» Dataset records:

----------

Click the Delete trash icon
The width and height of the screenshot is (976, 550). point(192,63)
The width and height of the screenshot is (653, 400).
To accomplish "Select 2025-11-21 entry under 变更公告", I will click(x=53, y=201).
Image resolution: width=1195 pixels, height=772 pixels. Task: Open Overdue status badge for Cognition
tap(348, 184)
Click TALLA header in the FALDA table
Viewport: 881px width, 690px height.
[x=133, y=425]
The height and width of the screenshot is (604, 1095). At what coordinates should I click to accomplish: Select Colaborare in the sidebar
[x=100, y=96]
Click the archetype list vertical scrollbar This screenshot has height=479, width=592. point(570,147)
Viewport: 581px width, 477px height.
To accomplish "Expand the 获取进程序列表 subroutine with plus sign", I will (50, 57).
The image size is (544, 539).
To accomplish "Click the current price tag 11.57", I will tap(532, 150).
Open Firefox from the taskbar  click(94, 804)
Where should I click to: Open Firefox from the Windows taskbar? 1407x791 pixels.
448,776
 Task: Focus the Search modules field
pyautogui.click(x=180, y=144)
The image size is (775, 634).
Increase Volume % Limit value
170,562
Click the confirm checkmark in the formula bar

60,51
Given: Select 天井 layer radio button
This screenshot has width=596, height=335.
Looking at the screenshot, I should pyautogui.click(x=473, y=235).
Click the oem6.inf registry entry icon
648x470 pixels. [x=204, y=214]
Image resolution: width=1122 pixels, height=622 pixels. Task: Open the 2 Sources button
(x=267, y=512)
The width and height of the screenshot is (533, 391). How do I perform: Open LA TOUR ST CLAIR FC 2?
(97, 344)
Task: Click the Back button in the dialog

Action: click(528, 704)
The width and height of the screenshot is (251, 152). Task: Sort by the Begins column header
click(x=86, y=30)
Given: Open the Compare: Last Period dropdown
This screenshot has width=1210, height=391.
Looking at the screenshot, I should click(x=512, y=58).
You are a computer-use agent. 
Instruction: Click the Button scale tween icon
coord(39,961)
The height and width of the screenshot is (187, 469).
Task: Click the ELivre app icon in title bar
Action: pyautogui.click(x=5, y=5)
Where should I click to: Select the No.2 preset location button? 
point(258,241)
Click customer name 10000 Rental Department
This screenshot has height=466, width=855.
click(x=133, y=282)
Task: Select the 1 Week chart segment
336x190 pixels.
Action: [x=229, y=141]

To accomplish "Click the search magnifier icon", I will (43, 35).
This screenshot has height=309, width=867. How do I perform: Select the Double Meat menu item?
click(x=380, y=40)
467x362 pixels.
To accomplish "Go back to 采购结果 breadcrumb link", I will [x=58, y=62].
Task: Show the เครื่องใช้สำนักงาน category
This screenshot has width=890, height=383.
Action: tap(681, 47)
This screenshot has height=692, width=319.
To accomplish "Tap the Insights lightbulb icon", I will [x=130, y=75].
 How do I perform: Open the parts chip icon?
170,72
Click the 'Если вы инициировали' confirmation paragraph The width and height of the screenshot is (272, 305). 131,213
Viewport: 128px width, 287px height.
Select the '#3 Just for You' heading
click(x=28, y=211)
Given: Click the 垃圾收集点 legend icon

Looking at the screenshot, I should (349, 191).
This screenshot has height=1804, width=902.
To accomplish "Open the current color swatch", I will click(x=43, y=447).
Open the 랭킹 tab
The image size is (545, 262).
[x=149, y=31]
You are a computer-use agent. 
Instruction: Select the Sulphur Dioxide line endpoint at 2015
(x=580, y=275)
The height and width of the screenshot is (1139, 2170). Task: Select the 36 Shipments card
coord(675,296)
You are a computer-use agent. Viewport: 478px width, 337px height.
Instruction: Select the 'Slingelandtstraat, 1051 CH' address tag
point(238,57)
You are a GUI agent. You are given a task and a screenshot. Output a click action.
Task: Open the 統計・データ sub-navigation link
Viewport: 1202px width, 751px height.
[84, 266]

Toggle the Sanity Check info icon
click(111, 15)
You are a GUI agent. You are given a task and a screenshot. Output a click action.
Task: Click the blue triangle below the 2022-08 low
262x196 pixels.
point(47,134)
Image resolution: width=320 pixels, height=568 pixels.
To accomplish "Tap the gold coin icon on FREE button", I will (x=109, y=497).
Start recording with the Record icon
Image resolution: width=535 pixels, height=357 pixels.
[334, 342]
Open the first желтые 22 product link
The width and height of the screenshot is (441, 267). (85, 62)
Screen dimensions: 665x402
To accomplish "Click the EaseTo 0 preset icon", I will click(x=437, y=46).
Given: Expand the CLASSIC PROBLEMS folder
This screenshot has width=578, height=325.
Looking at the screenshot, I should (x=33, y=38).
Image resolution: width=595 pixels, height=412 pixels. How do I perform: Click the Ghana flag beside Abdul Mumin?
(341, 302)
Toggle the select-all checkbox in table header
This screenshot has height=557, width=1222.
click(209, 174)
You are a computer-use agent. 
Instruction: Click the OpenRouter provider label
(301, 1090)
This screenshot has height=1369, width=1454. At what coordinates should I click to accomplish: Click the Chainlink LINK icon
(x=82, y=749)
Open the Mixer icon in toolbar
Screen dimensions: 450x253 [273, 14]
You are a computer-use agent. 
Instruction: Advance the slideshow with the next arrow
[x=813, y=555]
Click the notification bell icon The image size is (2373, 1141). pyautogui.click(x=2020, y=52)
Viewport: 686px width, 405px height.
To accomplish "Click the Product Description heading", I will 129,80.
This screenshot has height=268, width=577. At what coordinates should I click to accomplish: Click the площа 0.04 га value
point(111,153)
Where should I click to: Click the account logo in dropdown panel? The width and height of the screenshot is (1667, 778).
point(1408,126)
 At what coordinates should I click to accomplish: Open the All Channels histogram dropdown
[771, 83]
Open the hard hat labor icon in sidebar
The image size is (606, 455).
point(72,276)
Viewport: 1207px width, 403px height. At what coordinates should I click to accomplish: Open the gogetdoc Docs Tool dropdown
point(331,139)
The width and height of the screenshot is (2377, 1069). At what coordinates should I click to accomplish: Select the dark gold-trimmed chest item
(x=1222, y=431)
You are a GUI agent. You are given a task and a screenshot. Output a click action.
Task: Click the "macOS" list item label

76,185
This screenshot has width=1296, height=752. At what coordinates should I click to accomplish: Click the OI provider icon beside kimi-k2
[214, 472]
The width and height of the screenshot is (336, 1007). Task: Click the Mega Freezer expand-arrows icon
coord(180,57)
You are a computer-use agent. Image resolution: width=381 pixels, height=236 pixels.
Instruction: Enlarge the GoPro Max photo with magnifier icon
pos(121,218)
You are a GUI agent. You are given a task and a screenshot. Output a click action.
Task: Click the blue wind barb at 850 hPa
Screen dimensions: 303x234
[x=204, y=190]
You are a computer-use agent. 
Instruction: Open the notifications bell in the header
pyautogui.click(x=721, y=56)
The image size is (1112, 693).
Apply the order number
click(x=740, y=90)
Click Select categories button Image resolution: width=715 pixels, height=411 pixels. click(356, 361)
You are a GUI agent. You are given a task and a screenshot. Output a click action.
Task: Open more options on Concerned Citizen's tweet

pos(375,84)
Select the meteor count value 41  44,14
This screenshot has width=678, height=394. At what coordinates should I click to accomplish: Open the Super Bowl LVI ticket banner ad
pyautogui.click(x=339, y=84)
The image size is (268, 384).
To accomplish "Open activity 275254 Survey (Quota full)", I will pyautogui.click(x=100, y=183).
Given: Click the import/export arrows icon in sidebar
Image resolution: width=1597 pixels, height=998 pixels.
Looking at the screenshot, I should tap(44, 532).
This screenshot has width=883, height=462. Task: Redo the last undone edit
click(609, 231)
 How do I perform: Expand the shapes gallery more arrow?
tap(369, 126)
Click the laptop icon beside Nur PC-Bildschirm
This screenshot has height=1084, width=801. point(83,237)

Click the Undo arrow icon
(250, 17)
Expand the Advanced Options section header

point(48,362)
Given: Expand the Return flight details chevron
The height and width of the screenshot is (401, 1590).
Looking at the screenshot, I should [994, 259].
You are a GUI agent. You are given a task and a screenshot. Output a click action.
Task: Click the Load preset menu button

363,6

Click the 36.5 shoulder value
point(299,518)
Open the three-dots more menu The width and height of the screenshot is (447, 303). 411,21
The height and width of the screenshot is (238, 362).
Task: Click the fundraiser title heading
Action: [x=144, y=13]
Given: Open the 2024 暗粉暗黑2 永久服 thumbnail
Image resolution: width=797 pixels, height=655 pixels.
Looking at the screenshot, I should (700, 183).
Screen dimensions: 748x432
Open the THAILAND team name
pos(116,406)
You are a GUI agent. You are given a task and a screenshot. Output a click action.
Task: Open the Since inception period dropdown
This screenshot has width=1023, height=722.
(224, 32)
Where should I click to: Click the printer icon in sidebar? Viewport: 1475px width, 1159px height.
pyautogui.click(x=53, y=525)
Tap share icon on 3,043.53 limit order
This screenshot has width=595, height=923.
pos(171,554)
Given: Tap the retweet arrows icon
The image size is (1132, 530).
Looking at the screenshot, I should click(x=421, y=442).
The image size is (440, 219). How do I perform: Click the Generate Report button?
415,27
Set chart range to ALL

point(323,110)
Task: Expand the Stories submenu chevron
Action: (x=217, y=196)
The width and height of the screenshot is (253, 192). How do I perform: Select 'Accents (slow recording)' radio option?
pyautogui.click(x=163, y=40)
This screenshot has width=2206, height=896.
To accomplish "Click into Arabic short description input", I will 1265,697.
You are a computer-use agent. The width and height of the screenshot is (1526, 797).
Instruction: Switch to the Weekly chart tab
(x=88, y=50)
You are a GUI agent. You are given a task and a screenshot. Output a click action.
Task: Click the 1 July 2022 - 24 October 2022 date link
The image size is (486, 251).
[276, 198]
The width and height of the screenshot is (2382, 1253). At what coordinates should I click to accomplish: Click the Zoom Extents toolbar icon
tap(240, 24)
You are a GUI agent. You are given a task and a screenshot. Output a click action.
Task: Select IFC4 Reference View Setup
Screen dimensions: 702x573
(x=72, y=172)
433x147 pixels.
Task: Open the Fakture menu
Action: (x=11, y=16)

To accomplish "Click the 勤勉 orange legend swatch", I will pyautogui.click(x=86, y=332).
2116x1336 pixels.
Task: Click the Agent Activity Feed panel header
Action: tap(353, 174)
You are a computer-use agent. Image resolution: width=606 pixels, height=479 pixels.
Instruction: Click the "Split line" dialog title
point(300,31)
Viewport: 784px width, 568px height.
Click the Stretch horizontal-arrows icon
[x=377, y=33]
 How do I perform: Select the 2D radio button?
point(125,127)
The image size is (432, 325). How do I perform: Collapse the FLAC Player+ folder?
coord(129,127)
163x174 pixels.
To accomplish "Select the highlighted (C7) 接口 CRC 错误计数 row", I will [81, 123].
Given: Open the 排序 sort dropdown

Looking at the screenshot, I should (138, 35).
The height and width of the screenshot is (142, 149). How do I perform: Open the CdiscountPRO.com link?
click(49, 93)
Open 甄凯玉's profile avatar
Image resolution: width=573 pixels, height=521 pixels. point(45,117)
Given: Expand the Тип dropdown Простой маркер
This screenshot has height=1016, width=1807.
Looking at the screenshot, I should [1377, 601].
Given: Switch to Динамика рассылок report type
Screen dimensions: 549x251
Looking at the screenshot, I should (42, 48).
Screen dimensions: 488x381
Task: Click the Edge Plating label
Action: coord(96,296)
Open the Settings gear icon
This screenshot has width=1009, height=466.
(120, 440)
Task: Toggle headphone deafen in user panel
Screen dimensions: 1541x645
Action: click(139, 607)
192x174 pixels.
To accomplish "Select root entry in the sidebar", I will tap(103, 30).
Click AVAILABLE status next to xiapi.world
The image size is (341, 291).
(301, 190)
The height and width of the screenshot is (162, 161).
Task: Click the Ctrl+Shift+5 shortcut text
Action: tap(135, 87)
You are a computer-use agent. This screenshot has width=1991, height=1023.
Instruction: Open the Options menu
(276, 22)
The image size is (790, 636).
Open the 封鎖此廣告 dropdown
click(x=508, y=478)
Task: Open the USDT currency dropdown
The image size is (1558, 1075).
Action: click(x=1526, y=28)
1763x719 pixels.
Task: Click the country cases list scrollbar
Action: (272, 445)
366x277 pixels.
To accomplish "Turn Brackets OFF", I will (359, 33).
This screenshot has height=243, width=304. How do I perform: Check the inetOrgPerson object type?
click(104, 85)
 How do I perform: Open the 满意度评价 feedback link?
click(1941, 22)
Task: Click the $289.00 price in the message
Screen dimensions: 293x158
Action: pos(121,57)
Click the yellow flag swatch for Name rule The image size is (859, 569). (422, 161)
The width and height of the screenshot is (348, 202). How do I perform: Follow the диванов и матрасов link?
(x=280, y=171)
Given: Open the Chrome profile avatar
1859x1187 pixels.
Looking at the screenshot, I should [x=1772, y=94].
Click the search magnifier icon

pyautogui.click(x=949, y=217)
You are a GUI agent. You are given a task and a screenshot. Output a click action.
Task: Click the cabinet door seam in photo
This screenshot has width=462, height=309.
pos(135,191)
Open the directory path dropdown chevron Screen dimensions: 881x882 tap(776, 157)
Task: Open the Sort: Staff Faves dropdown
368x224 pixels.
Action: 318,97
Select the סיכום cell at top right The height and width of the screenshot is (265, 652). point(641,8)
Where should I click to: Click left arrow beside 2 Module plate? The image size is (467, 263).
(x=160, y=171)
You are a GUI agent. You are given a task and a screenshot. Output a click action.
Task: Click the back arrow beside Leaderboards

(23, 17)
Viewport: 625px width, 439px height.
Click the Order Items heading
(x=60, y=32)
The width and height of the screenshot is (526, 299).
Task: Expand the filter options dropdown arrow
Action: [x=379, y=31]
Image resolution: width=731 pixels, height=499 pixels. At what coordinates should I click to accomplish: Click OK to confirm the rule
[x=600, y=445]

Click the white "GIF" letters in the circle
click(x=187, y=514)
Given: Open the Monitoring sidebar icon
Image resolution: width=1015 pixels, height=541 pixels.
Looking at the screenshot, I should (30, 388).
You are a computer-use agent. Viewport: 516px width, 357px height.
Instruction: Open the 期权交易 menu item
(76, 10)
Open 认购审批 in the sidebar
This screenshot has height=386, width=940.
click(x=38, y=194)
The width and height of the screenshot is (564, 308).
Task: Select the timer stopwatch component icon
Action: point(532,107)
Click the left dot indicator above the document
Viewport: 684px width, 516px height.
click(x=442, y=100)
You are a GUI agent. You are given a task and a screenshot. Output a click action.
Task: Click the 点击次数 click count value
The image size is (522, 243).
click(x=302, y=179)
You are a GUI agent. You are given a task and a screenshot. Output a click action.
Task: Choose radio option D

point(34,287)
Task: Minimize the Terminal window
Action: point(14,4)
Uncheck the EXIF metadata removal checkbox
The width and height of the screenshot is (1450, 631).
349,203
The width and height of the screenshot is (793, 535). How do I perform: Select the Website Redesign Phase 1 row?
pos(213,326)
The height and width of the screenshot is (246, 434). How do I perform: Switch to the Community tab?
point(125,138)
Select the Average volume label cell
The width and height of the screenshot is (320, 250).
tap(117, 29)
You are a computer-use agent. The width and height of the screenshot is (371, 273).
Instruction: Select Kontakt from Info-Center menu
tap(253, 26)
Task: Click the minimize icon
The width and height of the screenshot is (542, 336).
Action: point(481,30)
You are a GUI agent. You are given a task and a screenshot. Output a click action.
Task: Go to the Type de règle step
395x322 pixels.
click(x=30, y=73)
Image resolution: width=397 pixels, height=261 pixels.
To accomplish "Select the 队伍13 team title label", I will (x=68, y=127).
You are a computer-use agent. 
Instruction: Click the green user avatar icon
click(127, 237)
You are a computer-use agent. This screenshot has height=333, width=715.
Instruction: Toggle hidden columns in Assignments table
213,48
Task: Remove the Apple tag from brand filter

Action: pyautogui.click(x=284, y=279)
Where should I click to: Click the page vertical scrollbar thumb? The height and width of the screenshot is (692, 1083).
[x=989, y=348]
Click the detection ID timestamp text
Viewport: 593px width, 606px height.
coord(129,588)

----------

» Stated goal:
Output the data from the line with "Open the three-dots" up to and including the line with "pos(116,406)" as a numbered list, leaving out blank lines.

» Exercise response:
1. Open the three-dots more menu The width and height of the screenshot is (447, 303). 411,21
2. The height and width of the screenshot is (238, 362).
3. Task: Click the fundraiser title heading
4. Action: [x=144, y=13]
5. Given: Open the 2024 暗粉暗黑2 永久服 thumbnail
6. Image resolution: width=797 pixels, height=655 pixels.
7. Looking at the screenshot, I should (700, 183).
8. Screen dimensions: 748x432
9. Open the THAILAND team name
10. pos(116,406)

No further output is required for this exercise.